**INSTRUCTIONS TO FOLLOW**:
Your answer should be the lines below from the one holding "Uncheck the Save" through the one holding "Select the date range 2019-07-10~2019-08-08", copied exactly and with nothing else.

RECORDS SUPPLIED section start

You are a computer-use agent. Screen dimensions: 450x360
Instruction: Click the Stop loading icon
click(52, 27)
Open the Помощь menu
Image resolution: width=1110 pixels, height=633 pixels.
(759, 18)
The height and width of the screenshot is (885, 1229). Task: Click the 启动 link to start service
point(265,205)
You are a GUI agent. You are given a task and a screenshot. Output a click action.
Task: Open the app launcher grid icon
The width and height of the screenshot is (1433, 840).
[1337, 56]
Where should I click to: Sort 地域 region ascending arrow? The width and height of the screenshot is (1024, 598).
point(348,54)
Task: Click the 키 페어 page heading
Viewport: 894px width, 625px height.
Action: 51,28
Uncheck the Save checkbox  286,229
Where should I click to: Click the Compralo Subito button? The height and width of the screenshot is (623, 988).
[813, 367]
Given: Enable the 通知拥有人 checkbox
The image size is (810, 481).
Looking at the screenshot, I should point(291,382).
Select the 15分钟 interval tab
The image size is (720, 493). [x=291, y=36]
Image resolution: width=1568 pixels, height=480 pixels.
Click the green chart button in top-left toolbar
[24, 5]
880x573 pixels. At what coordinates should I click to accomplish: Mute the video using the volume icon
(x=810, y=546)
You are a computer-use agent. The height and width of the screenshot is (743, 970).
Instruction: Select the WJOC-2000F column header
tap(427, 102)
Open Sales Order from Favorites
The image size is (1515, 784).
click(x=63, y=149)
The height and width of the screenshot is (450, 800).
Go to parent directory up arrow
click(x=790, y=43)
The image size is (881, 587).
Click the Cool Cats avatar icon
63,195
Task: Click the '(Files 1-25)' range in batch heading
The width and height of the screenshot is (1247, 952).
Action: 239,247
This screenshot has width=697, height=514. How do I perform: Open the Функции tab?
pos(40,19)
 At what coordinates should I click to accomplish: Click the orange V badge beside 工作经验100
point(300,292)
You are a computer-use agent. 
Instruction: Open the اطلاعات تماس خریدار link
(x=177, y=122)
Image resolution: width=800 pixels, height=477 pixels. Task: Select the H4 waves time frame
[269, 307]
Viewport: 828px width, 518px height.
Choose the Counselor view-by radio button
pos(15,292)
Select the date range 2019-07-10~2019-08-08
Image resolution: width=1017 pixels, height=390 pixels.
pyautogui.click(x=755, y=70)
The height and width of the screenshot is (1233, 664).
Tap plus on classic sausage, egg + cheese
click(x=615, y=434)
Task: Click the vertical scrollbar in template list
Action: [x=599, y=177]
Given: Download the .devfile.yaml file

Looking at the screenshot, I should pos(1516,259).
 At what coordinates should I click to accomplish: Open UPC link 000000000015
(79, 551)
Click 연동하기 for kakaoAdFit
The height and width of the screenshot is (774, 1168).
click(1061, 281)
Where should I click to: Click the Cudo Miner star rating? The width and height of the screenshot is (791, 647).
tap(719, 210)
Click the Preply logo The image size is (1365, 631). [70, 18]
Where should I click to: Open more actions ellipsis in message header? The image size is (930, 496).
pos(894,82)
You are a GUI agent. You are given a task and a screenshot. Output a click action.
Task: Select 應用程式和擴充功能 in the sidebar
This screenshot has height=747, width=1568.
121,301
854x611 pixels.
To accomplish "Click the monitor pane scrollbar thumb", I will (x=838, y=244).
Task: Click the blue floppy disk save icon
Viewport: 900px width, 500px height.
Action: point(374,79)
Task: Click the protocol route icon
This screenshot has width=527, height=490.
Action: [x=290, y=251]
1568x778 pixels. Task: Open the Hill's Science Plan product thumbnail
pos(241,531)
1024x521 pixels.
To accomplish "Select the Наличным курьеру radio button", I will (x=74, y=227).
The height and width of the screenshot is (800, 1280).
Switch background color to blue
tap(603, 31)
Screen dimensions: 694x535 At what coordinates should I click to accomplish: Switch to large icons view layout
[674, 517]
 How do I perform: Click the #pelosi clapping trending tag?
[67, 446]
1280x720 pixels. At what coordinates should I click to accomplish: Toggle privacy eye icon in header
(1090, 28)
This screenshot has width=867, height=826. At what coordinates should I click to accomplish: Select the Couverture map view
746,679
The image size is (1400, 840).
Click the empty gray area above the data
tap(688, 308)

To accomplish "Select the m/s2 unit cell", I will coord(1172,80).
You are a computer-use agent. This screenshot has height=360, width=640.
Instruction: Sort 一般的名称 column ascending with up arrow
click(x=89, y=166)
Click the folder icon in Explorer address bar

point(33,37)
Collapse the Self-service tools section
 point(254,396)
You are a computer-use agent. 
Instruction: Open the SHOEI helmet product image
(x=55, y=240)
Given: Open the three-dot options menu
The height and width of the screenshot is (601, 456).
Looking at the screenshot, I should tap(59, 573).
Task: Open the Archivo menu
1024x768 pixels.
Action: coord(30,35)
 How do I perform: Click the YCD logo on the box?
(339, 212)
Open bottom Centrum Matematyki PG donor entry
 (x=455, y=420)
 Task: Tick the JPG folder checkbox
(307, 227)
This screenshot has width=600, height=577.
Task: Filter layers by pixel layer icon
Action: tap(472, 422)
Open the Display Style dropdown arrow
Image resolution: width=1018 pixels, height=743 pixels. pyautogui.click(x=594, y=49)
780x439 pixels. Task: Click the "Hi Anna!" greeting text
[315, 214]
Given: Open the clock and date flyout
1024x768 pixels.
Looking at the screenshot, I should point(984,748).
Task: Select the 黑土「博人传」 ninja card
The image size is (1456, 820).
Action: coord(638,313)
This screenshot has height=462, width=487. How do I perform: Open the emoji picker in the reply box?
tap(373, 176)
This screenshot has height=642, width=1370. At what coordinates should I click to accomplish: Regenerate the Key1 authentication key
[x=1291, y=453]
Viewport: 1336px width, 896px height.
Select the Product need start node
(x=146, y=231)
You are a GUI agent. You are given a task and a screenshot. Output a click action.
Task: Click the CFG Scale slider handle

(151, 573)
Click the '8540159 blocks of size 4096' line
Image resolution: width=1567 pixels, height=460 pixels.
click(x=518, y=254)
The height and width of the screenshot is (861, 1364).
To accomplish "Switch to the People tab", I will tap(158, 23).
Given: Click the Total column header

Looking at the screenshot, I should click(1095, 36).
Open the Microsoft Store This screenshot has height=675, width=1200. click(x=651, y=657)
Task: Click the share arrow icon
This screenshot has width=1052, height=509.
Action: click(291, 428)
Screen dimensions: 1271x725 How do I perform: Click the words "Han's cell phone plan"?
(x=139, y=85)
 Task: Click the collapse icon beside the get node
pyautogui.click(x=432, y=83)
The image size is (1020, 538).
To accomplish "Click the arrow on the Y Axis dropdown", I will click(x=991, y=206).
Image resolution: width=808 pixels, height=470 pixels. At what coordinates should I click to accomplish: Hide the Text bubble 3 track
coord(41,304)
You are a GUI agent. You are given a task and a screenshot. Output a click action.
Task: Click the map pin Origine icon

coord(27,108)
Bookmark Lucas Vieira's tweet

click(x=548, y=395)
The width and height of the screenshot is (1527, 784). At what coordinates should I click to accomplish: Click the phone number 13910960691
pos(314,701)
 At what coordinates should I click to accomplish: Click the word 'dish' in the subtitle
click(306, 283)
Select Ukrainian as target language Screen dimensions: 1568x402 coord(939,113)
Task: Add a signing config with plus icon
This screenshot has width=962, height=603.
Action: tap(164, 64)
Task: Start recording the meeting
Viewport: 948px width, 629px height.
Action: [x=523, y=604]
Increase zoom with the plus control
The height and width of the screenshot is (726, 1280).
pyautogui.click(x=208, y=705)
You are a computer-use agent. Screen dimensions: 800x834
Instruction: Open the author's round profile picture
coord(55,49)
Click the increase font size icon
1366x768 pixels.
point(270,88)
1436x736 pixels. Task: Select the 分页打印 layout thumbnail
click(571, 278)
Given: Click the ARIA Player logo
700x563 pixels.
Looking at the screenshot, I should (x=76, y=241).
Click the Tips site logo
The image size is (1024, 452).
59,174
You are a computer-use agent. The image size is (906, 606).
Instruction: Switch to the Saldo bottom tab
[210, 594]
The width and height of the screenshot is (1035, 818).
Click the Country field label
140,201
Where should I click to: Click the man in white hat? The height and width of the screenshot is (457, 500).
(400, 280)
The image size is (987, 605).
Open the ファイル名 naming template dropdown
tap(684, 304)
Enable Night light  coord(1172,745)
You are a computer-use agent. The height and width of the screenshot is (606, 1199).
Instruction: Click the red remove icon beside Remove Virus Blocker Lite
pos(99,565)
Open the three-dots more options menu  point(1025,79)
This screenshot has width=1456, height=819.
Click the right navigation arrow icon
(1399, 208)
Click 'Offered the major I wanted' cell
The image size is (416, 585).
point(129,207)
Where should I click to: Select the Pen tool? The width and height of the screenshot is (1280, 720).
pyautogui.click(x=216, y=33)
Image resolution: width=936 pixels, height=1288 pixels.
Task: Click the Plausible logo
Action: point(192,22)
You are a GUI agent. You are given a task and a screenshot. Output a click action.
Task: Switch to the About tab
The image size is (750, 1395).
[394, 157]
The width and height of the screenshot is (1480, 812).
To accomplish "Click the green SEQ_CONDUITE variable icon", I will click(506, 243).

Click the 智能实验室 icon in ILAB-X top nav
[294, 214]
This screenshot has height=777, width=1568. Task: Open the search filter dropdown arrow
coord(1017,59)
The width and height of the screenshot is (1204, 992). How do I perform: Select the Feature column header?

RECORDS SUPPLIED section end

**RESULT BELOW**:
Uncheck the Save checkbox  286,229
Where should I click to: Click the Compralo Subito button? The height and width of the screenshot is (623, 988).
[813, 367]
Given: Enable the 通知拥有人 checkbox
The image size is (810, 481).
Looking at the screenshot, I should point(291,382).
Select the 15分钟 interval tab
The image size is (720, 493). [x=291, y=36]
Image resolution: width=1568 pixels, height=480 pixels.
Click the green chart button in top-left toolbar
[24, 5]
880x573 pixels. At what coordinates should I click to accomplish: Mute the video using the volume icon
(x=810, y=546)
You are a computer-use agent. The height and width of the screenshot is (743, 970).
Instruction: Select the WJOC-2000F column header
tap(427, 102)
Open Sales Order from Favorites
The image size is (1515, 784).
click(x=63, y=149)
The height and width of the screenshot is (450, 800).
Go to parent directory up arrow
click(x=790, y=43)
The image size is (881, 587).
Click the Cool Cats avatar icon
63,195
Task: Click the '(Files 1-25)' range in batch heading
The width and height of the screenshot is (1247, 952).
Action: 239,247
This screenshot has width=697, height=514. How do I perform: Open the Функции tab?
pos(40,19)
 At what coordinates should I click to accomplish: Click the orange V badge beside 工作经验100
point(300,292)
You are a computer-use agent. 
Instruction: Open the اطلاعات تماس خریدار link
(x=177, y=122)
Image resolution: width=800 pixels, height=477 pixels. Task: Select the H4 waves time frame
[269, 307]
Viewport: 828px width, 518px height.
Choose the Counselor view-by radio button
pos(15,292)
Select the date range 2019-07-10~2019-08-08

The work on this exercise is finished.